其中的$\theta^{T} x^{(i)}$就是数学期望$\mu$, 所以我们可以这样表示:

$$y^{(i)} \mid x^{(i)} ; \theta \sim \mathcal{N}\left(\theta^{T} x^{(i)}, \sigma^{2}\right)$$

我们总是想要根据给定的$X$ (the design matrix, which contains all the $x^{(i)}$’s), 调整$\theta$, 来得到对于输出$Y$的最佳预测.

所以我们给出这个问题的似然函数: $$L(\theta)=L(\theta ; X, \vec{y})=p(\vec{y} \mid X ; \theta)$$ 它表示在给定的$\theta$下, 由训练集里面的$X$得到对应的$Y$的"似然性/可能性/合理性"

根据似然函数的定义(就相当于条件概率), 对于我们的训练集, $L(\theta)$表示如下: $$\begin{aligned} L(\theta) &=\prod_{i=1}^{m} p\left(y^{(i)} \mid x^{(i)} ; \theta\right) \\ &=\prod_{i=1}^{m} \frac{1}{\sqrt{2 \pi} \sigma} \exp \left(-\frac{\left(y^{(i)}-\theta^{T} x^{(i)}\right)^{2}}{2 \sigma^{2}}\right) \end{aligned}$$

根据极大似然估计的思想, 我们想要知道$L(\theta)$取得最大值的时候的$\theta$值, 因为最大化这个函数十分复杂, 我们可以取对数(因为对数函数是严格递增的, 而这个的值域也在对数函数的定义域里面)

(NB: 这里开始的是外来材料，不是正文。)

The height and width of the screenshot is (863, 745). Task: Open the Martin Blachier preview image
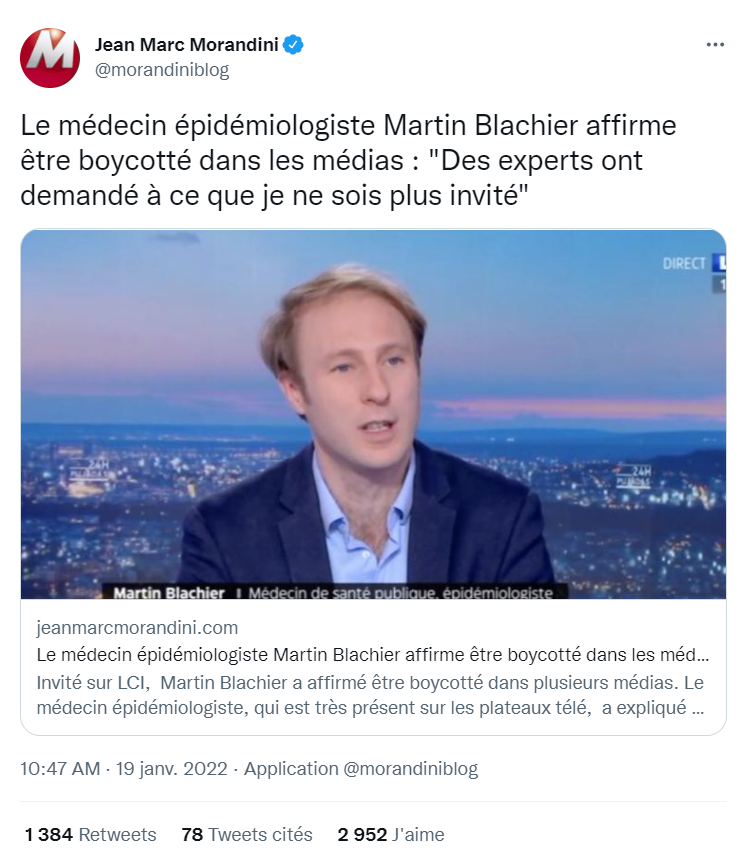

我们用$\ell(\theta)$表示$log\space likelihood$: $$\begin{aligned} \ell(\theta) &=\log L(\theta) \\ &=\log \prod_{i=1}^{m} \frac{1}{\sqrt{2 \pi} \sigma} \exp \left(-\frac{\left(y^{(i)}-\theta^{T} x^{(i)}\right)^{2}}{2 \sigma^{2}}\right) \\ &=\sum_{i=1}^{m} \log \frac{1}{\sqrt{2 \pi} \sigma} \exp \left(-\frac{\left(y^{(i)}-\theta^{T} x^{(i)}\right)^{2}}{2 \sigma^{2}}\right) \\ &=m \log \frac{1}{\sqrt{2 \pi} \sigma}-\frac{1}{\sigma^{2}} \cdot \frac{1}{2} \sum_{i=1}^{m}\left(y^{(i)}-\theta^{T} x^{(i)}\right)^{2} \end{aligned}$$ 所以要最大化$\ell(\theta)$相当于最小化 $$\frac{1}{2} \sum_{i=1}^{m}\left(y^{(i)}-\theta^{T} x^{(i)}\right)^{2}$$ 这和平方误差和只差一个$\frac 1 m$

Note also that, in our previous discussion, our final choice of $θ$ did not depend on what was $σ^2$, and indeed we’d have arrived at the same result even if $σ^2$ were unknown. We will use this fact again later, when we talk about the exponential family and generalized linear models.